Feb 19, 2013, 14:37 ET from Benedictine University

MESA, Ariz., Feb. 19, 2013 /PRNewswire-USNewswire/ -- Active learning, student engagement and interactive learning environments have become popular buzz words in academia, which is striving to change the traditional lecture-based classroom approach in higher education and boost student involvement, understanding and even enrollment.

But an emerging trend on which colleges are reporting solid success rates is lecture-free classes used by universities like Benedictine University at Mesa, based upon an innovative "next generation learning" approach.

"This approach is being designed to promote skilled communication as well as learning that is deeper, collaborative, self-managed, cross-disciplinary and technology-enhanced," said Mick Carroll, Ph.D., dean of Benedictine University at Mesa. "This is an interesting shift that is shaking the traditional approach to teaching and lecturing."

Lecture-free classes are a response to growing criticism of the traditional, often passive lecture-based college classes which some educators say are a turn-off to students, leading to aggravation and poor grades.

Experts say that traditional lecture-based teaching poorly prepares students for the workplace. Better prepared students are created through hands-on, interactive and team-based learning which produces the type of critical thinking skills that can be more readily transferred from the classroom to a student's career.

This shifting paradigm in higher education teaching benefits students by increasing academic engagement, fostering stronger relationships with fellow students and faculty, and improving learning and success. For colleges, it can drive better retention and lead to stronger alumni networks as students become more connected to their alma maters and classmates after graduation.

The use of technology is a major component to the success of this next generation learning style, creating what some are calling the "flipped classroom," where lectures and the traditional shape of classroom space is changed to reflect small-group discussions focused on interactive problem-solving.

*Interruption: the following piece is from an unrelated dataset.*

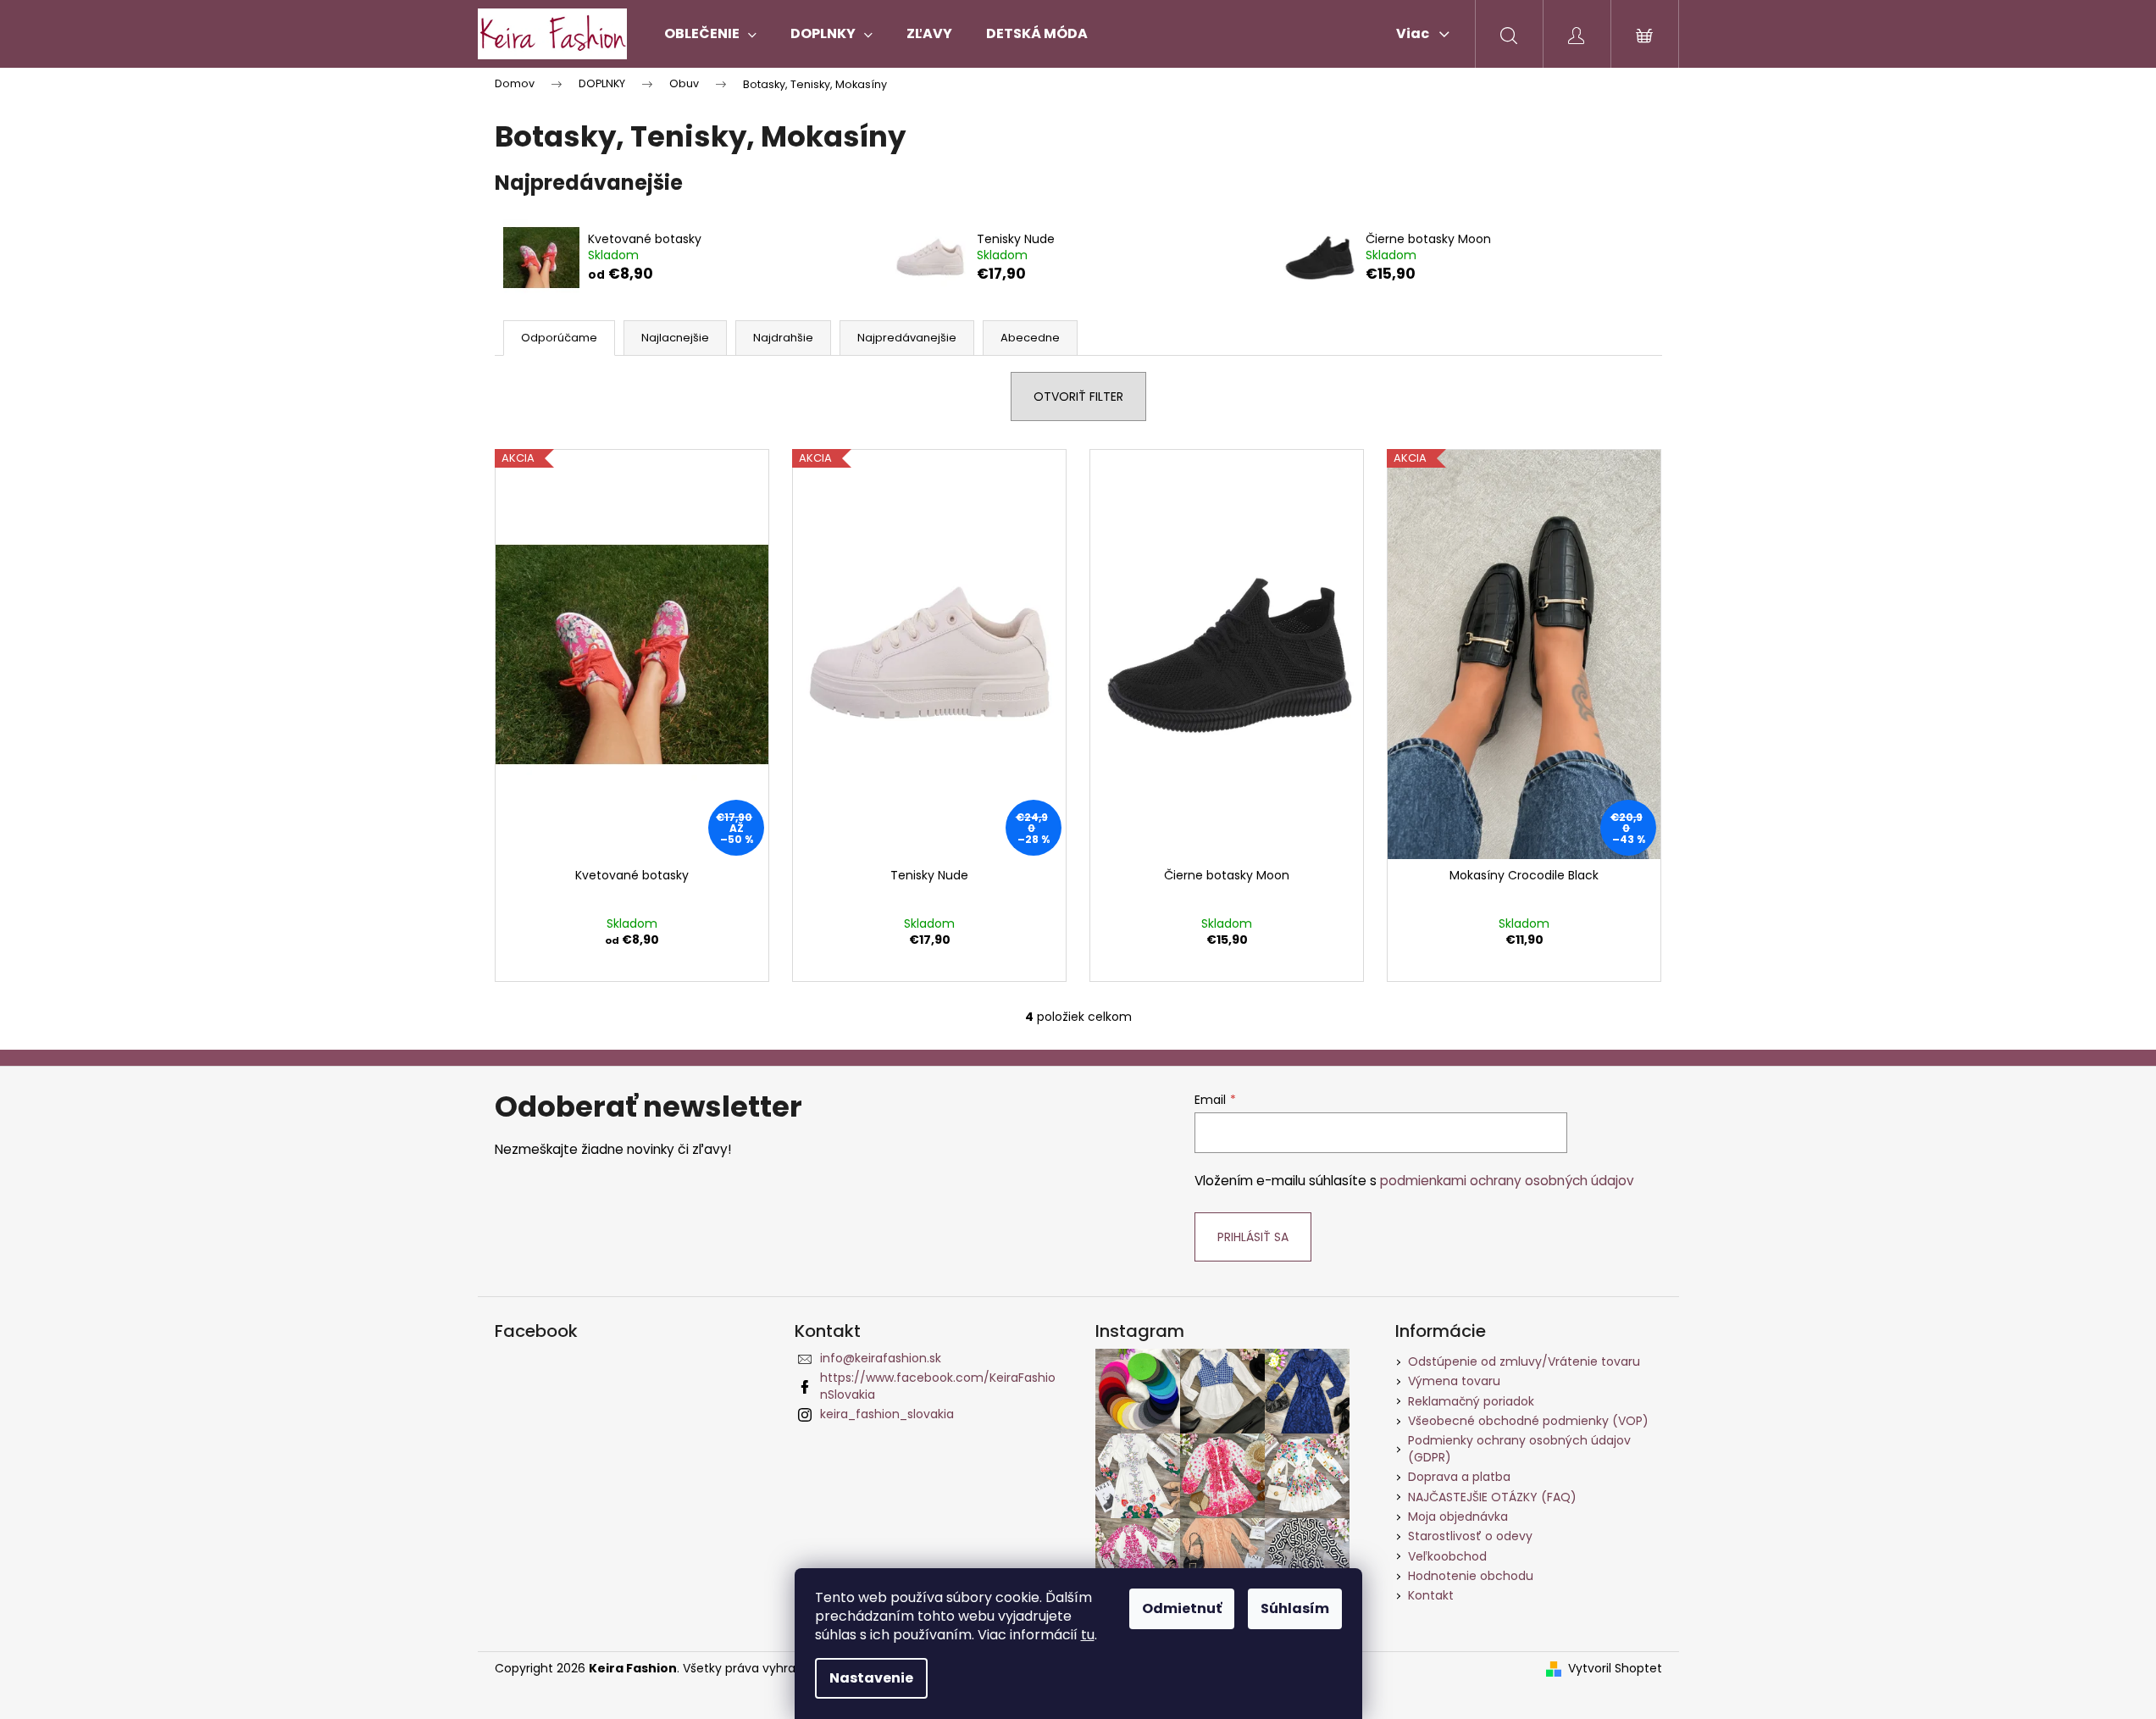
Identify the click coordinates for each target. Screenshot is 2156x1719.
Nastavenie (871, 1678)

Lecture materials are often made available online and use shared digital space for remote collaboration and sharing that is made available 24 hours per day. Additional innovations include emerging and enhanced one-click digital tools for easy connectivity and communication with classmates, professors, professional networks and social media.

Between flipped and lecture-free classes loaded with technological enhancements, today's students have new options for identifying learning styles they can build upon to successfully earn their degrees and have better skills to compete in the global marketplace.